2011年2月5日土曜日

憲法第27条

 憲法というとすぐに第9条が思い浮かぶ。しかし、議論が忘れられている条項がある。ひとつは第25条1項の「すべて国民は、健康で文化的な最低限度の生活を営む権利を有する。」であるが、それよりももっと忘れられているのが第27条1項の「すべて国民は、勤労の権利を有し、義務を負う」てある。 ひどいことには、労働運動でもこの条項をとりあげることがない。
 憲法の3大義務は「教育」「納税」「勤労」であるが、その義務を裏付ける「権利」をうたっているのは「教育」と「勤労」である。
  憲法第27条第1項「すべて国民は、勤労の権利を有し、義務を負う。」  現在の氷河期といわれる『就職難』。若者たちは就労の意思をもち、必死に仕事を探している。つまり負った義務を果たすべく努力をしているが、国は彼らの権利を満たそうとして同じくらいの努力をしているとは思えない。また、若者たちは義務への努力はしても権利を要求していないのが不思議である。マスコミをはじめとした世論もこの「勤労の権利」について口を閉ざしている。
 付け加えれば、憲法のこの条項について後半の「義務を負う」に重きをおく学説を唱えるものがいるが、制定の事実経過としては、制定過程の憲法改正要綱では「勤労の権利」はあるが「義務』はない、その後の憲法改正草案でも「義務」はない。つまり、この条項は、国民の労働の権利をもともと明文化するためにつくられたものに制定の際にどさくさで「義務」を付け加えたものである。
 この「勤労の権利」は、フランス革命以来の労働者の「自分の労働をつくりだす権利」と「労働によって生活する権利」という要求を労働権の承認として掲げてきたことに由来したものである。
 それは、人権=天賦の権利でありこれ承認をぬきにしては近代革命の思想、自由、平等、博愛の現実化はあり得なかったからである。事実2月革命の時「フランス共和国臨時革命政府は、労働者が労働によって生きる保障を約束する。」「臨時政府は、全市民に労働の保証を約束する」との声明を発表している。
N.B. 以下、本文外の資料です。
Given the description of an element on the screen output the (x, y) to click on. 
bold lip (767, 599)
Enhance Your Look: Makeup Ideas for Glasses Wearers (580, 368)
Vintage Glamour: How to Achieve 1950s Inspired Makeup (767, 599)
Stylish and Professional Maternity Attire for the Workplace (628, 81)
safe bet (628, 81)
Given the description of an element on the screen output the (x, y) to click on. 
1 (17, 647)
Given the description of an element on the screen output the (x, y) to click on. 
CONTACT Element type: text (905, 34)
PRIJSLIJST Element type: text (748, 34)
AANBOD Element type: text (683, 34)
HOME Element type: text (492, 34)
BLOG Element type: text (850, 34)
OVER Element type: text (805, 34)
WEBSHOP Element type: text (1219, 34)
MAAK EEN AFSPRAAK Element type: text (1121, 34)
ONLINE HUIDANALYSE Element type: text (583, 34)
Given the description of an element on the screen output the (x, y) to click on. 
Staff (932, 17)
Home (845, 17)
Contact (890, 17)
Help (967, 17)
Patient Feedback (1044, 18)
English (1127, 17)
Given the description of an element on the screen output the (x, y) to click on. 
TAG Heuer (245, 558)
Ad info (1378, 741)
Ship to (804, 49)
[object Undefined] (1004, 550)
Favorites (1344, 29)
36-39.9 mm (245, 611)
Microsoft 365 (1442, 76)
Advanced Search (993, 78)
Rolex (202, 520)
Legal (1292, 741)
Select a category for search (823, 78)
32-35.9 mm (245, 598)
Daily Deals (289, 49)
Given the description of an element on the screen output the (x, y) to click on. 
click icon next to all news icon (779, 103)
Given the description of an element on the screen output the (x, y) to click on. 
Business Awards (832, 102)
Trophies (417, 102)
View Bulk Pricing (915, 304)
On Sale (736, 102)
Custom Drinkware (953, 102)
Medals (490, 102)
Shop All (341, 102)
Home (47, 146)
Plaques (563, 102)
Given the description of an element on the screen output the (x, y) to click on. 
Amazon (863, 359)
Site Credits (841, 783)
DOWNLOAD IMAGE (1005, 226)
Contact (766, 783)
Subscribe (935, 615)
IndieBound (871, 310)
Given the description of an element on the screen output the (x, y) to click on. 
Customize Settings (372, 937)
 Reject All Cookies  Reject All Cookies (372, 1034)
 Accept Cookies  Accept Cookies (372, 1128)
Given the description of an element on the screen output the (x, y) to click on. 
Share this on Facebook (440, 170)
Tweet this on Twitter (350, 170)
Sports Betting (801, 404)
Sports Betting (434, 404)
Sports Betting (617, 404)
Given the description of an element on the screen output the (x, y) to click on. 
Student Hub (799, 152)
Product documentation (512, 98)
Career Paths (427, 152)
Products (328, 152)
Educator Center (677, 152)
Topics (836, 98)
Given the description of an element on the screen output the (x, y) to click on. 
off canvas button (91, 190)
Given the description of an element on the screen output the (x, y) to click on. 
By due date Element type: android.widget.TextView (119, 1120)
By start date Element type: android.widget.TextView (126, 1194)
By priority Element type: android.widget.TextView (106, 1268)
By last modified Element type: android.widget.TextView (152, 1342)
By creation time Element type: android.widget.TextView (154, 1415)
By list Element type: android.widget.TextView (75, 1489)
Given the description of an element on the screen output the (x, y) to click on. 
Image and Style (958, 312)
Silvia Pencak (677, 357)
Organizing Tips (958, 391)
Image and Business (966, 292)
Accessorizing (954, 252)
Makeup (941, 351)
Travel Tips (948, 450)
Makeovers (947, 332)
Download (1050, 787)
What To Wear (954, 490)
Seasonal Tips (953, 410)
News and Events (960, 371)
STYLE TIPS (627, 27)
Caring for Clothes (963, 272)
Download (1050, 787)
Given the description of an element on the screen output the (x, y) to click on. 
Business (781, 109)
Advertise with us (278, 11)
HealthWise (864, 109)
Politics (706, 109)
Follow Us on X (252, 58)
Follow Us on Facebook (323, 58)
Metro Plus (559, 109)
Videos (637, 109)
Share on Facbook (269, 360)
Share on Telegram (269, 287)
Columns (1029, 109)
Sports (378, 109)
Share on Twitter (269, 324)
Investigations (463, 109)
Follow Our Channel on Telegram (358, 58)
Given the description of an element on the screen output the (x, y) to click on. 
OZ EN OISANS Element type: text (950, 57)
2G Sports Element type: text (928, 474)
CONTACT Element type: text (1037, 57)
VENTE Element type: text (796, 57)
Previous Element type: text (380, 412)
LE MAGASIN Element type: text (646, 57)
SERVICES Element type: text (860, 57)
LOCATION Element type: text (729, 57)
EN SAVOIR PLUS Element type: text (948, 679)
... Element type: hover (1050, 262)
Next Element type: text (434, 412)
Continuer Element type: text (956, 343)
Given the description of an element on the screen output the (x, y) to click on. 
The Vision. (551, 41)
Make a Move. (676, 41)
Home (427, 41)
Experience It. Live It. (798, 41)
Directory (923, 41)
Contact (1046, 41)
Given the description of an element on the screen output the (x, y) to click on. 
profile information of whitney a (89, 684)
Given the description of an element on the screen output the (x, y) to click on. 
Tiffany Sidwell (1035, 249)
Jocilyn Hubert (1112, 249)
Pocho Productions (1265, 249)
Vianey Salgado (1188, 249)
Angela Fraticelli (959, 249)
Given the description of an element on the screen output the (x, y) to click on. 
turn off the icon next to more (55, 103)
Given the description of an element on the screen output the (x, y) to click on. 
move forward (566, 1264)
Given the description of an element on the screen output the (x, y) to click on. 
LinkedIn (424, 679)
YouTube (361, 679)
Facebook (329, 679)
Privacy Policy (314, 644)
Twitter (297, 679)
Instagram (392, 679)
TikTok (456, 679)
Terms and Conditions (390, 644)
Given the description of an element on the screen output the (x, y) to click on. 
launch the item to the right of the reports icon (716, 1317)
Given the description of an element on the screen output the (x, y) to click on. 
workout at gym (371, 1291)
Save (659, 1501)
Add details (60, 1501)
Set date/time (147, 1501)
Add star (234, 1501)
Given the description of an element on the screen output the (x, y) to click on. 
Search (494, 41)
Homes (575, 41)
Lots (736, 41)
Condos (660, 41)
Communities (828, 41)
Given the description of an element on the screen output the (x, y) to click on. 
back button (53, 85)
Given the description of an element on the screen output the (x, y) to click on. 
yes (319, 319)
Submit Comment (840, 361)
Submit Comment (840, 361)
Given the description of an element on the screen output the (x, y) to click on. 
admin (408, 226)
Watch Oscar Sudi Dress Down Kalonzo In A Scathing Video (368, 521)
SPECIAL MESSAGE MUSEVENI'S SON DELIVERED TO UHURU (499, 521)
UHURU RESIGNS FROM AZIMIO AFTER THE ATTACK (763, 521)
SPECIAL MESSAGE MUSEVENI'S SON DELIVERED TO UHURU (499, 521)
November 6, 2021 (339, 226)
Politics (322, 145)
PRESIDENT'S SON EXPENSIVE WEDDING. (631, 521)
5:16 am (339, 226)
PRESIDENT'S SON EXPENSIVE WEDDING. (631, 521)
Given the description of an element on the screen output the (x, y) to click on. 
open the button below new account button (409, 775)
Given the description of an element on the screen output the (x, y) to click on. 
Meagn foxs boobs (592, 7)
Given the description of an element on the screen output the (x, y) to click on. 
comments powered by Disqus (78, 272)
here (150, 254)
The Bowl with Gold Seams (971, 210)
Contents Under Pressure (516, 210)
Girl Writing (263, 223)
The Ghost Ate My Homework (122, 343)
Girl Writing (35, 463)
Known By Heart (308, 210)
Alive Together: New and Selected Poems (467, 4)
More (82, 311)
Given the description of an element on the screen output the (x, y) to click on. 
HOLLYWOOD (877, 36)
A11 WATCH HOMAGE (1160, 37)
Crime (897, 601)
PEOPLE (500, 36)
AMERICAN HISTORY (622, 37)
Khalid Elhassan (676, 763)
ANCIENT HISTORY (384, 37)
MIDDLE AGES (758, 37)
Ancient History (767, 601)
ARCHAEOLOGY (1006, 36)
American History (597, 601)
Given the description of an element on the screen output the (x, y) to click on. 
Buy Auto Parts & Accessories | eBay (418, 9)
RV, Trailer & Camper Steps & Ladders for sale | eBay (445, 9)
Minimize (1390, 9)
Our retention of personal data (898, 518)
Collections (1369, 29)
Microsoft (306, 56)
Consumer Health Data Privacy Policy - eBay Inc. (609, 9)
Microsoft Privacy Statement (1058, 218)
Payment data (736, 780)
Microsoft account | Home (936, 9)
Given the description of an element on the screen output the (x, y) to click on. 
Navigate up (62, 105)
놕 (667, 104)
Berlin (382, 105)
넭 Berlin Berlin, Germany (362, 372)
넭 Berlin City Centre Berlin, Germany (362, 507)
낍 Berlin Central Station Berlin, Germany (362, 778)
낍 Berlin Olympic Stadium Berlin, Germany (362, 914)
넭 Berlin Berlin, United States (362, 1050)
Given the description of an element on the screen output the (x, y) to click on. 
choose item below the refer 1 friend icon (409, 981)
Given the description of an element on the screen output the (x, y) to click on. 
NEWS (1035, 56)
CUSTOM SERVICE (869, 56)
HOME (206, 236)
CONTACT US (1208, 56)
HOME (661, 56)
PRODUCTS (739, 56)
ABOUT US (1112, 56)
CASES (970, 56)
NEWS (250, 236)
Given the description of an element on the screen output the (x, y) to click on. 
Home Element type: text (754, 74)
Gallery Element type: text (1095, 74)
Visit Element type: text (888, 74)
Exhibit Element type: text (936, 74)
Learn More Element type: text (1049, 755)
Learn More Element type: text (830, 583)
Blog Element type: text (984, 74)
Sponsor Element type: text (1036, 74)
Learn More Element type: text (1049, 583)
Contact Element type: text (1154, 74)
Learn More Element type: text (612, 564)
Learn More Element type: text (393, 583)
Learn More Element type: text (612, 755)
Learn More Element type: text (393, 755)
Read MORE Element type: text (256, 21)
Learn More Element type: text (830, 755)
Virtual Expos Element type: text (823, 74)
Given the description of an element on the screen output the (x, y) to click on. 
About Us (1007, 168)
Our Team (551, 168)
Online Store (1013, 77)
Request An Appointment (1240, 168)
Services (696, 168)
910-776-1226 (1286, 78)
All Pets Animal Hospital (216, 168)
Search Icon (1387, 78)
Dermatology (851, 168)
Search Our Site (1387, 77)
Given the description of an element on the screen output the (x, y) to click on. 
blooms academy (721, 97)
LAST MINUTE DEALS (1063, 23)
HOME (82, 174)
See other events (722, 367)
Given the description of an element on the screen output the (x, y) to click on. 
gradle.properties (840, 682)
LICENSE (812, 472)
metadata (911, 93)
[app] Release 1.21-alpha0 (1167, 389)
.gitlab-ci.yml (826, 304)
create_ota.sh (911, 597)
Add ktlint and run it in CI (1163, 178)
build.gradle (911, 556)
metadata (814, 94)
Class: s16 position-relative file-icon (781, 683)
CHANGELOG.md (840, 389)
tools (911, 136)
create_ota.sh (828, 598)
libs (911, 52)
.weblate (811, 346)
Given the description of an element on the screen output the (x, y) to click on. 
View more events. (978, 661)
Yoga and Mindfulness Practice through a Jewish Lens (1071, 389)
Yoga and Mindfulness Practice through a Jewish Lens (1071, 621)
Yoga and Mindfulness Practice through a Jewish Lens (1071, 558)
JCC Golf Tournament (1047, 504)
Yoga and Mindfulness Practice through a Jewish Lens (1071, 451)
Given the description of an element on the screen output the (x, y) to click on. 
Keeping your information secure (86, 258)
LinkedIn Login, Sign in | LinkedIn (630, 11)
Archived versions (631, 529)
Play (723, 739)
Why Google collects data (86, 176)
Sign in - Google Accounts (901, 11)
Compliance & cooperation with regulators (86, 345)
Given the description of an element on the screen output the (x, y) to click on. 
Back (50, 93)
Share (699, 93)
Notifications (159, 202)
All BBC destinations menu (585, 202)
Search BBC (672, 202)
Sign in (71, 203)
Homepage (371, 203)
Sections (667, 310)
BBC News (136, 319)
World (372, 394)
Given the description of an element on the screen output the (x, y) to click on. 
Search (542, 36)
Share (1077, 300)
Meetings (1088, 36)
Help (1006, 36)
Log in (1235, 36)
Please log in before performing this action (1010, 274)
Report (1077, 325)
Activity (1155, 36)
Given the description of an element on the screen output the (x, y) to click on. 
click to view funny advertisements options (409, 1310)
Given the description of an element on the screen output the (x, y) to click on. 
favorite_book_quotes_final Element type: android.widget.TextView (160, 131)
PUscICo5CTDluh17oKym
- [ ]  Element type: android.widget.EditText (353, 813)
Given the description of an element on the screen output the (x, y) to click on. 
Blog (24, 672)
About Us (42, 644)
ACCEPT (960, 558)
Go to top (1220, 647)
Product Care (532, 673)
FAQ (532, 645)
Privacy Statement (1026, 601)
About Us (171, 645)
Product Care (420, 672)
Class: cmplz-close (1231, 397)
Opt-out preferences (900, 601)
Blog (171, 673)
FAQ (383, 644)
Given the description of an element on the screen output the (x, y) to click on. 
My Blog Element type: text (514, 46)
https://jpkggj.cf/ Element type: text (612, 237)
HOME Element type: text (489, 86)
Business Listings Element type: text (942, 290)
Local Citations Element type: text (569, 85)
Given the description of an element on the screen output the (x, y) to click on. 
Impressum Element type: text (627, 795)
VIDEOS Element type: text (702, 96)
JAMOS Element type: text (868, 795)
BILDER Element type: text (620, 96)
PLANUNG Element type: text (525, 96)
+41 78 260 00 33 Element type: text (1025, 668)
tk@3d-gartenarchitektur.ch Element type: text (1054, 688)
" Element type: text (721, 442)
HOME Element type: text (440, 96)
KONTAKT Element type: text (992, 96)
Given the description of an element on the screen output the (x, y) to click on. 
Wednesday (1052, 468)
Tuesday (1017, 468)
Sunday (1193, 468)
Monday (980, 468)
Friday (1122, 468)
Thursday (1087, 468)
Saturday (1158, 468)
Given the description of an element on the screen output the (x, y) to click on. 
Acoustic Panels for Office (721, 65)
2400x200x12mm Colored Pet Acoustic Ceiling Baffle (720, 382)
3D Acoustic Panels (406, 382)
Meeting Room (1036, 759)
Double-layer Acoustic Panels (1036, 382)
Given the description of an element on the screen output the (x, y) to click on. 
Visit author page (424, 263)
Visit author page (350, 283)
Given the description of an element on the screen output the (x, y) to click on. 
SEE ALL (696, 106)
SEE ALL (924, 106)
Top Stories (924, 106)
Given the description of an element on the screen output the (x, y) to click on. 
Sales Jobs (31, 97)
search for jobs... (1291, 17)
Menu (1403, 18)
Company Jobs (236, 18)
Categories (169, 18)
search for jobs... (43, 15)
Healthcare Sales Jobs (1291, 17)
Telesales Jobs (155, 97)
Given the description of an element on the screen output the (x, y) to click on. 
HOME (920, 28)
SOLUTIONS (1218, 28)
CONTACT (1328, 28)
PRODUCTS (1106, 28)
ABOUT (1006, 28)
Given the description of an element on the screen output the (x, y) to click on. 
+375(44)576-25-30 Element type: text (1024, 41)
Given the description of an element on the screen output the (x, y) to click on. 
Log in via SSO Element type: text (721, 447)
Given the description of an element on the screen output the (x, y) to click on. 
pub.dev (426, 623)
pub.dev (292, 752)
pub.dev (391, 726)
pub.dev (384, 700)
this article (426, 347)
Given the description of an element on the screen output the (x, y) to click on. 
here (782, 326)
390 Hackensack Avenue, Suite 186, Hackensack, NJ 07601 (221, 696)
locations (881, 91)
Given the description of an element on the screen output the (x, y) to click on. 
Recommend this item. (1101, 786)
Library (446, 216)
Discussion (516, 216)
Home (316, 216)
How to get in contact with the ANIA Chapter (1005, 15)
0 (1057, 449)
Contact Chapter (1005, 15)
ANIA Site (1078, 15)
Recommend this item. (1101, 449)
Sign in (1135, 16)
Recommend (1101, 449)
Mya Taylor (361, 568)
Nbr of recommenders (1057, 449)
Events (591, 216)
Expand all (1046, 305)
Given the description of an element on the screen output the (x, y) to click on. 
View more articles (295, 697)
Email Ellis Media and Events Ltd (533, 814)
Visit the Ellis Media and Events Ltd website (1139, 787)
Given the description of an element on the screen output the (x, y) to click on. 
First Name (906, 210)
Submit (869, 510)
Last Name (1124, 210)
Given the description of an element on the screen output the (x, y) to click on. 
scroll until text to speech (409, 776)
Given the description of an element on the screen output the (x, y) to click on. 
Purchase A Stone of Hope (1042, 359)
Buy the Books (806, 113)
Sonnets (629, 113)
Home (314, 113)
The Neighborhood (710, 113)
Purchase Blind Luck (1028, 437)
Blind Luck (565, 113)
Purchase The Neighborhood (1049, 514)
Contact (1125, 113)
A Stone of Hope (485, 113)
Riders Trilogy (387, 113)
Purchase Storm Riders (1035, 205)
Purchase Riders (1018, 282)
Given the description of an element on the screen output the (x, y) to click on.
 もうひとことつけくわえると、労働運動がこの条項を無視しているのは、雇われ人=労働者と労働者と労働の概念を狭くしてしまっている日本の労働運動にとっては「自分の労働をつくりだす権利」など思いもつかない、「会社」にブル下がって「仕事を貰う」雇われ人根性が染みついてしまっているからだろう。ゆえにその子供である若者たちも「就社」しか思いつかない。